If you decide to include the set initialization in the measurement, don't use clear(). In a real-world scenario, the set is usually used only once, hence use new. This is specifically important in the case of HashSet<E>, where additions of elements can result in extending the capacity of internal storage structure (a HashMap<K,V>) once a load threshold is exceeded. Calling subsequently clear() leaves the set capacity extended, thus it modifies conditions for all following measurement repetitions.
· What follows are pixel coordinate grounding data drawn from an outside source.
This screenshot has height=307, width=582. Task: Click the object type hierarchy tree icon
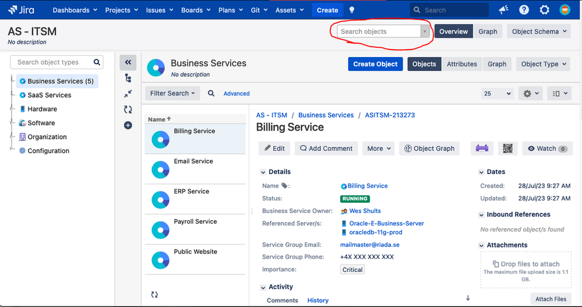pos(128,78)
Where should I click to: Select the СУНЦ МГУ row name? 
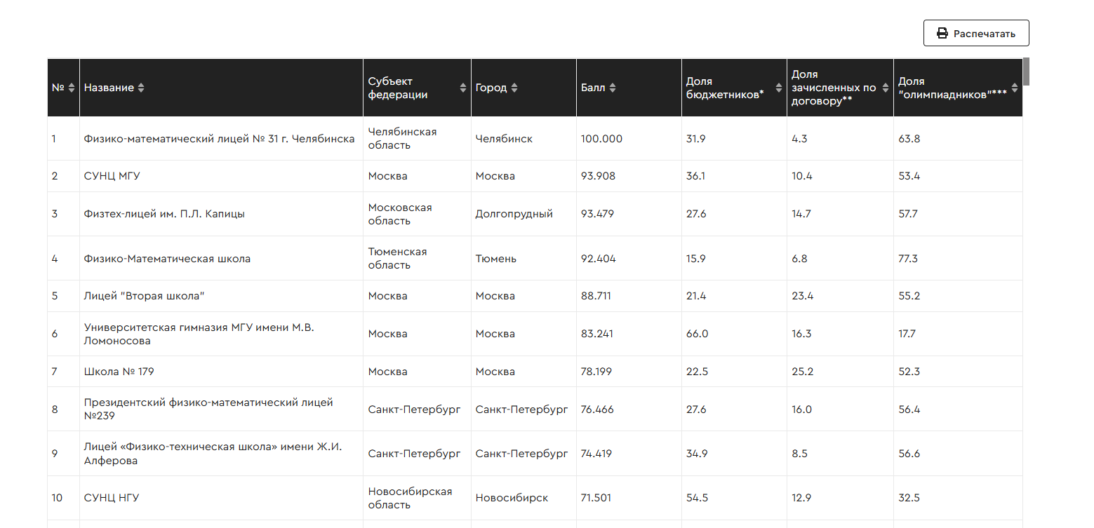coord(112,176)
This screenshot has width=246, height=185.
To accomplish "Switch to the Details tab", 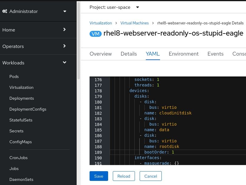I will [129, 54].
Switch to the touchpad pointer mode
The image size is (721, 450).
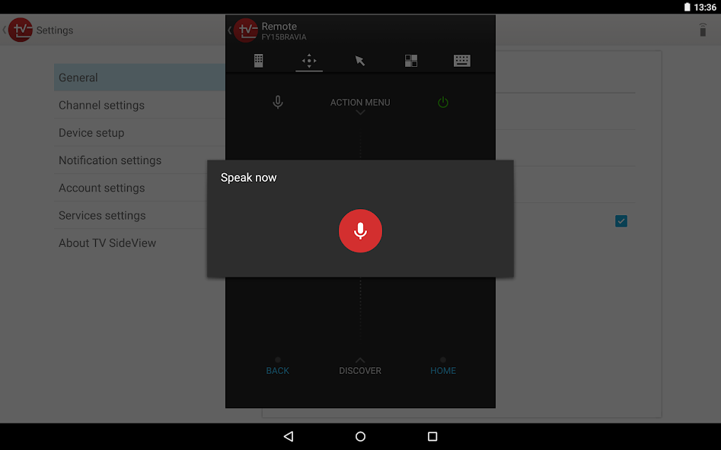[x=359, y=60]
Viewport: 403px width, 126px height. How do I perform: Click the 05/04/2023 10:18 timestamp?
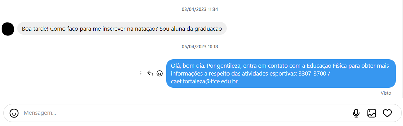tap(200, 47)
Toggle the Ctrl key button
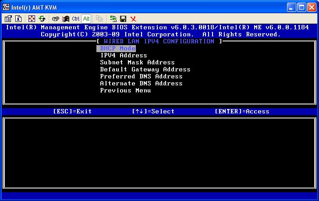 [75, 19]
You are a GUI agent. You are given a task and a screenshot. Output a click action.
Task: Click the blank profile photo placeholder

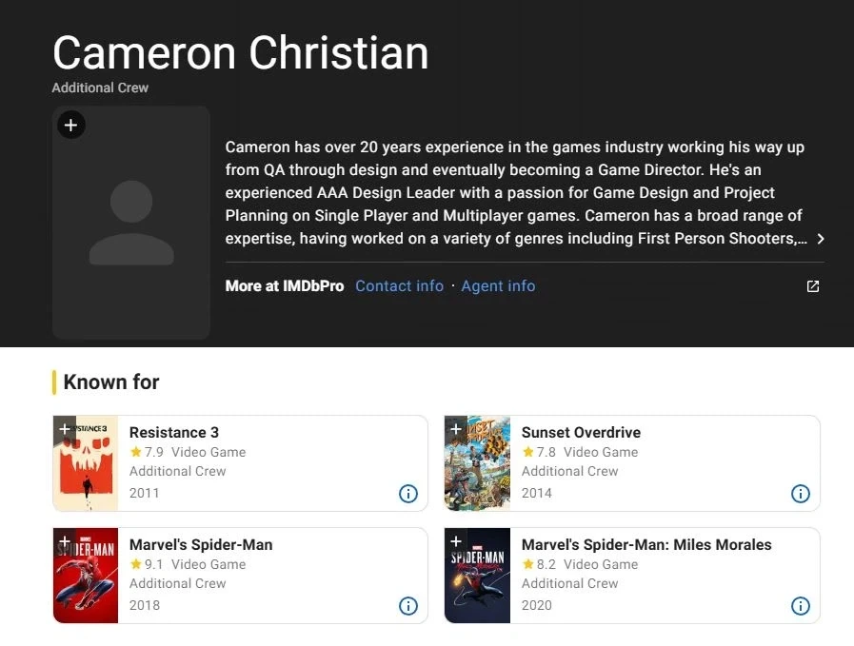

Speaking of the load threshold, you also have to decide upon the initial capacity, because when you set it too low (or leave it as default), the aforementioned HashSet<E> capacity extension may occur, resulting in a time-expensive rehashing (a repeated insertion) of all elements present in the set. Of course, this as well can be exactly what you want to include in the measurement / comparison.

A minor point would be the type parameter of a set, as the compiler generates some casts and bridge methods under the hood, but this is not meant to advocate the use of a raw type.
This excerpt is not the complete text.